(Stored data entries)
*** Block opens ***

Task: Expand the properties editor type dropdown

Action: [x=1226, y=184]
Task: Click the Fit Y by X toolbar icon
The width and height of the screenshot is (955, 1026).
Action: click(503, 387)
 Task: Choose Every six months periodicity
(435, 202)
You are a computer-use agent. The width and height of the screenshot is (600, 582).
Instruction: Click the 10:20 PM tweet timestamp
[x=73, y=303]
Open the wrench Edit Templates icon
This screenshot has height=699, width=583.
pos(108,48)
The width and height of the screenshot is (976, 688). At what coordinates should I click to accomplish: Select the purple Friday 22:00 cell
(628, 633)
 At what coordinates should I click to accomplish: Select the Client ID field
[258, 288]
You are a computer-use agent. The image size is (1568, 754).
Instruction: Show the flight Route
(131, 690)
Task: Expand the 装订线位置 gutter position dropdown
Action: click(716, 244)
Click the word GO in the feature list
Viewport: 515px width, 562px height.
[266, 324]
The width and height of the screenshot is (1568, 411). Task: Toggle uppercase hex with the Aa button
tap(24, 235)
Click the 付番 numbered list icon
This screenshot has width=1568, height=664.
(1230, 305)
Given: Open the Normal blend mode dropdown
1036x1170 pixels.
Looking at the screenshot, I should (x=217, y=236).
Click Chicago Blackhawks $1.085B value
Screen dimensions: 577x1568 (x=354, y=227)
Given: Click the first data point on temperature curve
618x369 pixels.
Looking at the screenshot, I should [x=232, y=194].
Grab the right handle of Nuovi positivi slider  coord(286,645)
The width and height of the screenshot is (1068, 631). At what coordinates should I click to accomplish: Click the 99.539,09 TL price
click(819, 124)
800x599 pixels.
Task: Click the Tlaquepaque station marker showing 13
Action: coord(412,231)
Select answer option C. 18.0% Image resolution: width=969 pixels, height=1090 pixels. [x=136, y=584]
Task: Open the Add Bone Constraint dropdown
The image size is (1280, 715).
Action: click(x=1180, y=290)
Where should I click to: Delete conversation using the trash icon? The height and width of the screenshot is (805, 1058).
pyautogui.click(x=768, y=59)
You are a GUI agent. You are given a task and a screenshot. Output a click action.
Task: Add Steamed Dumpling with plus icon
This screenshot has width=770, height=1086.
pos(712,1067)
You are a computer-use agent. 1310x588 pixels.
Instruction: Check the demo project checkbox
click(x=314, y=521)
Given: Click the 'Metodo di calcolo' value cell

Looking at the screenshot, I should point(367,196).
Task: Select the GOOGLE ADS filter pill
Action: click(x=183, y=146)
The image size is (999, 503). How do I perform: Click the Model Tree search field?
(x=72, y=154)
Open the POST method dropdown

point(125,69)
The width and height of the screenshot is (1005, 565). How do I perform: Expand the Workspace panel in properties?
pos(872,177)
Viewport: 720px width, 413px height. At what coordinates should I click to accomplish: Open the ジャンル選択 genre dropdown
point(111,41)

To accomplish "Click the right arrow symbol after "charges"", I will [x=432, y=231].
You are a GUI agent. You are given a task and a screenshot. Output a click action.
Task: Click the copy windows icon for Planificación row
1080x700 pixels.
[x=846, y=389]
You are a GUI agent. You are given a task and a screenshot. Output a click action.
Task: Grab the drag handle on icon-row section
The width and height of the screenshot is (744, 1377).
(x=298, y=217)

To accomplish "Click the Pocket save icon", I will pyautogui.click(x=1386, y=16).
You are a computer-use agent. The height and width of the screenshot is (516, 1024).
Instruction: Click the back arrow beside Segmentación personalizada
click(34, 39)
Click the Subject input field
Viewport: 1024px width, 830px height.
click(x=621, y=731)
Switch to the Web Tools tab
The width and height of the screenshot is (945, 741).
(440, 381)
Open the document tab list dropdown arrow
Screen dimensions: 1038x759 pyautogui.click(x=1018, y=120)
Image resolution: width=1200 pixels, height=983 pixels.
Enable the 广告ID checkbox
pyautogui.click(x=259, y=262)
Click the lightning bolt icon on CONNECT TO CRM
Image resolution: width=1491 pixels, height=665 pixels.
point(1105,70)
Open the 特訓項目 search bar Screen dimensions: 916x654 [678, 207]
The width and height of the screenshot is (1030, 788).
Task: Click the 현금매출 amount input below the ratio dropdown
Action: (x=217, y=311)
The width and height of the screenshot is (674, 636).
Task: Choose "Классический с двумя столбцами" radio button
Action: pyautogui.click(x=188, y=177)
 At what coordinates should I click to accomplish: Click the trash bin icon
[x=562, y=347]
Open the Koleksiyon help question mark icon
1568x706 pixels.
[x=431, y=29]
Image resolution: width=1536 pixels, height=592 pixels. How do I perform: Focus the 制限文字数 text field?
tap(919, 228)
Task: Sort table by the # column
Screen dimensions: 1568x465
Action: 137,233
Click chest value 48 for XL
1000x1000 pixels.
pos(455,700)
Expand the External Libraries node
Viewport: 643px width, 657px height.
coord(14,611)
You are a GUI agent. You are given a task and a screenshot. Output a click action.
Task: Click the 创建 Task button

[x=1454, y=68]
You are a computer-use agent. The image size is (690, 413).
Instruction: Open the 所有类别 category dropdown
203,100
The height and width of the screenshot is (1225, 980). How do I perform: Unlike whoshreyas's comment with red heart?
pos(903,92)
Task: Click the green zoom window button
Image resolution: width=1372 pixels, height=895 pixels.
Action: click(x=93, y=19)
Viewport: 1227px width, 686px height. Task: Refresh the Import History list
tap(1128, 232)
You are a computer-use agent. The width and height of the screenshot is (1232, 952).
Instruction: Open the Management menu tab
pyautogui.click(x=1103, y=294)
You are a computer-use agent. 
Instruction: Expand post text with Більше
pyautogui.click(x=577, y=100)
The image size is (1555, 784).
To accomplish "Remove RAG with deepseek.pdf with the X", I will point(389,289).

*** Block closes ***

- _Task requirements_: Check each line above for the word "right", and copy the lines where it appears.

- _Response to the task_:
Grab the right handle of Nuovi positivi slider  coord(286,645)
To accomplish "Click the right arrow symbol after "charges"", I will [x=432, y=231].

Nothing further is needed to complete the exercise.